No exageraba. Los varones jóvenes de la familia imperial, por ejemplo, podían esperar su incorporación a la hermandad automáticamente como supernumerarios. Es probable que nuestros actuales príncipes, Tito y Domiciano, ya se hayan afiliado. El número total de miembros acostumbra a ser de nueve. Las vacantes están muy disputadas. Supongo que los Camilos iban demasiado lejos en sus aspiraciones cuando plantearon la candidatura de Eliano, pero éste no era el momento de criticarlos.

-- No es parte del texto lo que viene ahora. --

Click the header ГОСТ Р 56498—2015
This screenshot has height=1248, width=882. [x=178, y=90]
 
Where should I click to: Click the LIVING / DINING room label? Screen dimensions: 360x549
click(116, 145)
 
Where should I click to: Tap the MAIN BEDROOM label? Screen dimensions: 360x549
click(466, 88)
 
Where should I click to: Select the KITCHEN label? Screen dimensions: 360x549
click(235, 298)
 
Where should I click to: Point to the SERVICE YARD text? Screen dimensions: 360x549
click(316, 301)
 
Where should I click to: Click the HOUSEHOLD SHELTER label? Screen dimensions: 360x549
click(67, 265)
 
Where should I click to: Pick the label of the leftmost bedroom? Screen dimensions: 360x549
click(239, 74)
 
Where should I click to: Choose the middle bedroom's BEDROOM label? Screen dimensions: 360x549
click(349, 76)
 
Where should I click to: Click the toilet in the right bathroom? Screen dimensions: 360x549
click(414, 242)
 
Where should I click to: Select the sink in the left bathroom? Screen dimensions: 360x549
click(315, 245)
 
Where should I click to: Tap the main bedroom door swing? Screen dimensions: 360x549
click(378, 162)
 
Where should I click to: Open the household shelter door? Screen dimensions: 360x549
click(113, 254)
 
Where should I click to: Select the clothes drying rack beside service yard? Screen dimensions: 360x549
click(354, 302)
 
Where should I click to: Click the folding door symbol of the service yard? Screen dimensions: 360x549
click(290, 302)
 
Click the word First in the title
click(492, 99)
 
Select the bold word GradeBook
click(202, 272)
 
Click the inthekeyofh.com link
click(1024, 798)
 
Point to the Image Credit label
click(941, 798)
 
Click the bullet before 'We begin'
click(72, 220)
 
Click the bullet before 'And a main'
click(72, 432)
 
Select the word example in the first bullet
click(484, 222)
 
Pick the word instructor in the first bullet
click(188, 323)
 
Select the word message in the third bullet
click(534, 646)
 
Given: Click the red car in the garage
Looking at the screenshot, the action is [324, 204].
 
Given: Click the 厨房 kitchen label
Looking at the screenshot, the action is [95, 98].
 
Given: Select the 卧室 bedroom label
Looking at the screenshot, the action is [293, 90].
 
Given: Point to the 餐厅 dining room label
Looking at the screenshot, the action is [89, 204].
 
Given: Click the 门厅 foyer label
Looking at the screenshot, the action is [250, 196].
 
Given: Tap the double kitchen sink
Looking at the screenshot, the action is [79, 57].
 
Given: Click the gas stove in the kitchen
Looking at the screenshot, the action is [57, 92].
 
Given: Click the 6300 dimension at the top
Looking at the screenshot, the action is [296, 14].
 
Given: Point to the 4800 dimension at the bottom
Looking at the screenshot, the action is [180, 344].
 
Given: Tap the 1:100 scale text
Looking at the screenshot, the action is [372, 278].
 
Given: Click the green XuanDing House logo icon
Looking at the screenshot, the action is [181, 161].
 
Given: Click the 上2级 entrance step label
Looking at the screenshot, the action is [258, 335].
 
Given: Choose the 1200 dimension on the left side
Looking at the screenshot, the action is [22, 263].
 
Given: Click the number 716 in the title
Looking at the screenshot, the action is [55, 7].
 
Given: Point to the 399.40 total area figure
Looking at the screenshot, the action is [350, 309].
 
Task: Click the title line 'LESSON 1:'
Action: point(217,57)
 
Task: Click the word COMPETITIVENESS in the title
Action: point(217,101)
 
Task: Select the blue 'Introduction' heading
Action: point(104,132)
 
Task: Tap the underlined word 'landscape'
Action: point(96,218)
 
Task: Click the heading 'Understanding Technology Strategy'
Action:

Ligeramente afectado por el vino, incluso el senador parecía dispuesto a reconocer la verdadera situación.

—No tenemos muchas posibilidades, Marco. ¡Condenados advenedizos!

—¿Se ha realizado ya la votación? —pregunté con un deje de prudencia.

—No. El acto tiene lugar en el templo de la Concordia, en el Foro, y parece que se celebra aparte de las fiestas rituales.

Fijamos la mirada en nuestras copas y reflexionamos sobre las desigualdades de la existencia.

Fue en este punto cuando, contra toda esperanza, el joven del cual estábamos hablando apareció en la puerta del estudio. Traía muy arrugada su indumentaria blanca que había llevado a la festividad y venía rojo como la grana. Probablemente estaba algo bebido, pero su expresión no lo dejaba entrever.